The girl smiles in a way that translates to I told you so . “Do you have kids?”

“No.”

“Husband? ”

My eyes narrow. “No.”

“Why not?”

“Didn’t your mom tell you that it’s rude to ask so many damn questions?”

Her expression remains neutral as we start toward the porch. What little bit of her eyes I can see stay fixed on me.

“My parents were shitty,” I tell her.

Something like disappointment flitters across her features. “So because you had bad parents you can’t be one?”

“Would you go to space without going to astronaut school?” I ask, eyebrows raised.

She looks back to Molly, not responding.

“How old are you?”

“Fifteen.”

“Where do you live?”

She scoffs. “I can’t tell a strange woman where I live.”

“Ah. But you can come to a strange woman’s house and interrogate the shit out of her?”

“You swear a lot.”

I lift my chin with a smirk. “It’s part of my stick up my butt appeal.”

For the first time, she almost laughs, and we stop at the porch, leaning against the edge.

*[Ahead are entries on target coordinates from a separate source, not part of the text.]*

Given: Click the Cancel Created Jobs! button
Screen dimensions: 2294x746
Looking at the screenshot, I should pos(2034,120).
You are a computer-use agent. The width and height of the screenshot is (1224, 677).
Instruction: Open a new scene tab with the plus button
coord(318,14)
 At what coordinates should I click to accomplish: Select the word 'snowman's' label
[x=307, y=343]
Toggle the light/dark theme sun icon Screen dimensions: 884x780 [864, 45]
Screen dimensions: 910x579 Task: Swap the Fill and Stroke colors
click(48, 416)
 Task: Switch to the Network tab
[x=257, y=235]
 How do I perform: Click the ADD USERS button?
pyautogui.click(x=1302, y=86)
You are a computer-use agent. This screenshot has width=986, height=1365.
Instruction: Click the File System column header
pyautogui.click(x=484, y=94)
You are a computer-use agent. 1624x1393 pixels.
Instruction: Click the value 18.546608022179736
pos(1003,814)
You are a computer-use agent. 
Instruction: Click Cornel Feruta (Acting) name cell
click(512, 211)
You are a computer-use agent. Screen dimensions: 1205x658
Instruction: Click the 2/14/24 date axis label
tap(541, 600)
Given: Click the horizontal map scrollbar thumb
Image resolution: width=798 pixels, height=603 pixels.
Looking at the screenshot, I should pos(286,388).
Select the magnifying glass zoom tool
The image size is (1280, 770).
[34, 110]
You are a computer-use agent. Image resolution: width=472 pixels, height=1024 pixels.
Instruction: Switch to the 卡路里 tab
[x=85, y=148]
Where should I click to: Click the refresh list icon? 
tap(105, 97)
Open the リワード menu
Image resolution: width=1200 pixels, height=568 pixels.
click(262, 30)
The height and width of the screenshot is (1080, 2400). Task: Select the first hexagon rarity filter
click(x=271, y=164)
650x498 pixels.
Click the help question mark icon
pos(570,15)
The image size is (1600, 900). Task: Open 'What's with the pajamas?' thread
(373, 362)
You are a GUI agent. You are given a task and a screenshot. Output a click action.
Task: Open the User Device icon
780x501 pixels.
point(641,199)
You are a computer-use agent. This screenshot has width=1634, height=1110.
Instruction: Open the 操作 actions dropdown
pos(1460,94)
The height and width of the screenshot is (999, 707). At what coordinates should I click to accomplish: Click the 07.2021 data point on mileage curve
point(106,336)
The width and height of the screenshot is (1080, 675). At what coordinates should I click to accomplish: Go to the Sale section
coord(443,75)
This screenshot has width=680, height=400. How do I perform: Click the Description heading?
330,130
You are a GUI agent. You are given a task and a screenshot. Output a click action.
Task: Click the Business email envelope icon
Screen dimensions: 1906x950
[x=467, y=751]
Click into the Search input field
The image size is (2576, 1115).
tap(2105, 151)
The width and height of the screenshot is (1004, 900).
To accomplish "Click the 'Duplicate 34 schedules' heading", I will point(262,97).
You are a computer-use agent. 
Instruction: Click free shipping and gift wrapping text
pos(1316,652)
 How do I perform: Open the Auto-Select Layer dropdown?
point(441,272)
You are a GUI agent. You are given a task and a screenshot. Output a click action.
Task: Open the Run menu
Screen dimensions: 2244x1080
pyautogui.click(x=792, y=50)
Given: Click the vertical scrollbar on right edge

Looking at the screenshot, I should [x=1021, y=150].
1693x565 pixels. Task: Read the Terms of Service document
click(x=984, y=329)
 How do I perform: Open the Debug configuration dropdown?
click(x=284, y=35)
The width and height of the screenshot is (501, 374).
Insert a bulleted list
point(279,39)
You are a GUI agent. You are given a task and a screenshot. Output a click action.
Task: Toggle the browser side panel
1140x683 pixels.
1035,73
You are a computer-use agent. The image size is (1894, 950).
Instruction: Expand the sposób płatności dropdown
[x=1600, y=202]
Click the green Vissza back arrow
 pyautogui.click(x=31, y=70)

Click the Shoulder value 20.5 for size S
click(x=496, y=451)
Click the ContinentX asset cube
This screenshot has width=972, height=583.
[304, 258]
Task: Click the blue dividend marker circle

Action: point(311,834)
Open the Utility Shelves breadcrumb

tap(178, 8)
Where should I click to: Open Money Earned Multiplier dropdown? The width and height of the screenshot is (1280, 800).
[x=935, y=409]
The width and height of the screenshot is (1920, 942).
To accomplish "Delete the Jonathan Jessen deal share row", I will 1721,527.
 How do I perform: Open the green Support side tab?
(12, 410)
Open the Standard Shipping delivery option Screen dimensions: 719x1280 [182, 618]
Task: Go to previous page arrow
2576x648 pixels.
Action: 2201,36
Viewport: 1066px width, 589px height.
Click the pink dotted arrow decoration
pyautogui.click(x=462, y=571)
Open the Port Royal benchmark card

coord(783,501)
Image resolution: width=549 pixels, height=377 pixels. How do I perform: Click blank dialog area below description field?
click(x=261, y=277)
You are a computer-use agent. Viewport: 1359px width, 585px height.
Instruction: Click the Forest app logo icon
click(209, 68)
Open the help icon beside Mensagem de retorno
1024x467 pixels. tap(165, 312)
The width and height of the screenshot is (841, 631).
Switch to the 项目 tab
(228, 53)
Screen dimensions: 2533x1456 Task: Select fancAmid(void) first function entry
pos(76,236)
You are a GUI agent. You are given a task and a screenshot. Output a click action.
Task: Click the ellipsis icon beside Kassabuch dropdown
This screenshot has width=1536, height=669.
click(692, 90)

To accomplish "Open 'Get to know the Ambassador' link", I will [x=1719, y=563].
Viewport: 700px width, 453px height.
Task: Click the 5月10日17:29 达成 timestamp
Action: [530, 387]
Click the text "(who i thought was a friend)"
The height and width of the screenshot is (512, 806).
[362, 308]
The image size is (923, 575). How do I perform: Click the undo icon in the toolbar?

Molly whimpers from her spot by the door and the girl gives a firm, “Here,” prompting the dog to do a kind of army crawl across the porch until she’s beside us, earning a scratch behind her black-and-white ears .

I study the girl’s weird features again; she’d be pretty if she didn’t wear so much makeup.

“Your mom teach you to wear eyeliner like that?”

She shrugs.

“Your parents know you’re here?”

She holds up a wrist, barely pulling up the sleeve of her sweatshirt to show a chunky watch with a screen. “My dad makes me wear this so he can track me.”

I puff out a laugh at the annoyed expression on her face. I can’t relate: I’ve never been tracked in my life. “And your mom? She okay with you going to a triangle house hanging out with a dog by yourself?”

At this, she pushes herself off the porch, dusts her hands off, and looks at her combat boots. “She’s out of town. She’s a poet.”

“A traveling poet?”

She rolls her eyes. “So?”

I don’t care enough to push it. “Fine.”

“I usually come by in the afternoons and feed her if you want me to keep coming.”

I look at her ridiculous eyeliner and the dog who could be her twin sibling; I have no clue why she’d want to keep showing up here. “Fine.”

“Well, I just have something I need to get out of the shed, and then I can get going.”

She starts walking and I hold a palm out stopping her. “Is it in a little plastic bag?”

Guilt writes itself all over her face. Busted .

“Yeah, that’s not happening.”

She blows out a breath. “What are you going to do with it?”

I shrug. “Smoke it. Flush it. Sell it on the street to a stoner in need. Either way, it’s not yours.”

She rolls her eyes—again—and starts toward her bike with a muttered, “Whatever.”

“What’s your name?”

“Wren,” she says, turning to look at me as she picks up her bike. “Yours?”

“Scotty.”

“That’s a boy’s name.”

“Better than a bird.”

She swings a combat boot–clad foot over the bike and positions herself on the seat and shrugs. “Not my fault.”

Wren takes off down the driveway, and I chuckle. Little weirdo isn’t wrong about that.

When she’s gone, I turn back to the house. A triangle in the woods, not making a lick of sense with its big front porch and wall of windows, a subtle reflection of the trees and water on the glass.

I close my eyes and take a deep inhale. It’s clean. Crisp. It’s still warm, hot even, but fall isn’t far away, confirmed by the slightest yellow tint on the tips of trees across the lake when I open my eyes. Even just one fall here would be more than I’d ever imagined for myself.

I’ll live here, renovate it, sell it, and get the hell out of this town.

I said it to Ford last night in a moment of spontaneous verbal combustion—even when I texted June I wasn’t sure I actually meant it—but I see it all so clearly now: Everything I’ve felt these last months is because Ford waltzed back into town, reviving thoughts of what was and what-ifs.

Even if I wasn’t leaving, houses like this belong to people with babies in bathtubs and families who sit on porches—things I’ll never have or want.

Molly barks, bringing my attention to her at my feet. “Fine,” I say, petting her on the head for the first time, surprised at how soft her fur is beneath my fingertips. “I’ll keep the house. For now.”

She barks—again—making me wince as she looks up at me with a doggish kind of smile.

“You chew my shoes and you’re fucking fish food.”